The Miami Herald issued an unusually astute story on April 28th, entitled “Scientists reverse aging process in laboratory cloning experiment” (isn’t this just the kind of headline we used to hope would appear in the year 2000?!). The leading paragraph captured the story with uncanny accuracy and succinctness: “Researchers say they have found a way to reverse the aging process in the cells used to create cloned calves, potentially overcoming one of the biggest obstacles to cloning human organs, from replacement hearts to new brain cells for victims of Alzheimer’s disease.” The article noted that the problem of premature cellular aging seen with Dolly raised “fears that clones could be doomed to premature decline and death,” and contrasted this with the ACT clones, whose “cells in fact appear to be 50% younger than other calves born at the same time,” concluding that the breakthrough “vastly reassures scientists who had worried that clones might be born with prematurely aged cells.”

Lanza was quoted as saying “you might be able to produce young, healthy cells by the billions or trillions—enough to make a patch for a damaged heart, or even a whole heart itself.” West was quoted as saying “you can run the biology in reverse. . . . to transform old, worn-out cells into pristine embryonic cells with a normal—or perhaps even extended—lifetime ahead of them.” The article also quoted Dr. Ronald DePinho, a researcher at Harvard and the Dana-Farber Cancer Institute, who said “we now have this really elegant story that tells us we can take cells from mature individuals and reset their telomere clock.”

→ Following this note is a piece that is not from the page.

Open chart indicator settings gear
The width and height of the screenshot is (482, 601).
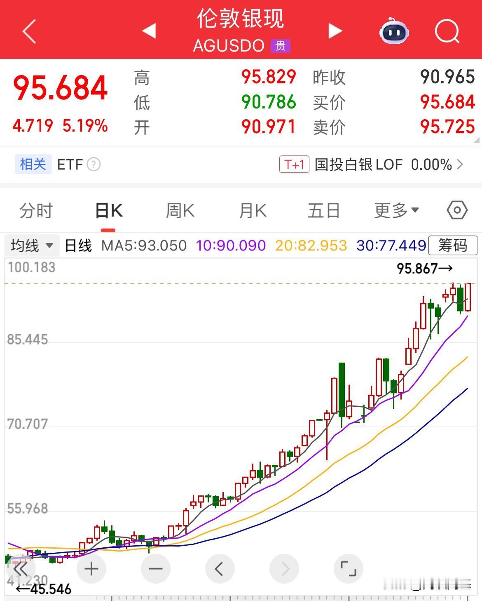coord(456,210)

The journal Science itself sometimes makes special note of its own reports, and sometimes does not. For example, Science did not promote the Prolla/Weindruch report on the genetics of aging that we covered extensively in Life Extension magazine and on the LEF web site. But it did promote the ACT results. The April 28th issue of Science contained a “News of the Week” feature article called “Cell Biology: In Contrast to Dolly, Cloning Resets Telomere Clock in Cells” (Science 288: 586-587, 2000; by Gretchen Vogel). On the ethics issue, the report says “such research cannot be done in many countries because the procedure requires creating and then destroying a human embryo, and many also worry that therapeutic cloning would open the door to human reproductive cloning. Earlier this month, however, the influential Nuffield Council on Bioethics in Britain said that the potential benefits of therapeutic cloning outweigh the ethical concerns, and a British government panel is expected to rule in favor of the research.”

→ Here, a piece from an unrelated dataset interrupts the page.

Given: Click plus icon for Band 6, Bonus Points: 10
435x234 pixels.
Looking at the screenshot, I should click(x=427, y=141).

The coverage also brought out some little-known facts about defects in cloned animals, saying of the ACT clones, “at birth, the animals showed the now-expected characteristics of cloned animals—they were larger than normal newborns and had high blood pressure and difficulty breathing. But by two months of age, the animals seemed healthy and normal.”

Because the clones’ cells were capable of dividing in culture 93 times, as opposed to 61 times for control calf cells of the same age, Lanza speculated that there is “a real possibility” that the clones might live up to 50% longer too, or “up to 180-200 years in the case of humans.”

Nobody can explain why the ACT clones have escaped the Dolly phenomenon, but Jerry Shay (of the University of Texas Southwestern Medical Center in Dallas) hypothesizes that “starting with relatively short telomeres in the senescent cells might prompt the early embryo to overcompensate and grow unusually long telomeres.”

In any case, the story reports, a group in Connecticut has found, in unpublished results, that calves cloned from adult cows in their hands also escaped the Dolly effect, and another group in New York City found similar results in additional unpublished studies on cloned mice.

The final paragraph of the coverage points toward what may be the final frontier in cloning research, and perhaps even in anti-aging research as well. “The researchers hope the findings will provide insights into the source of the egg cell’s rejuvenating power. ‘Ultimately, we want to understand how that reprogramming goes on in the oocyte so we could do it in vitro’ and skip the embryo stage, [George] Martin says. Several groups are working toward that goal, hoping to produce replacement tissues without the ethical baggage.”

Look forward to a renaissance in cloning and aging research in the near future.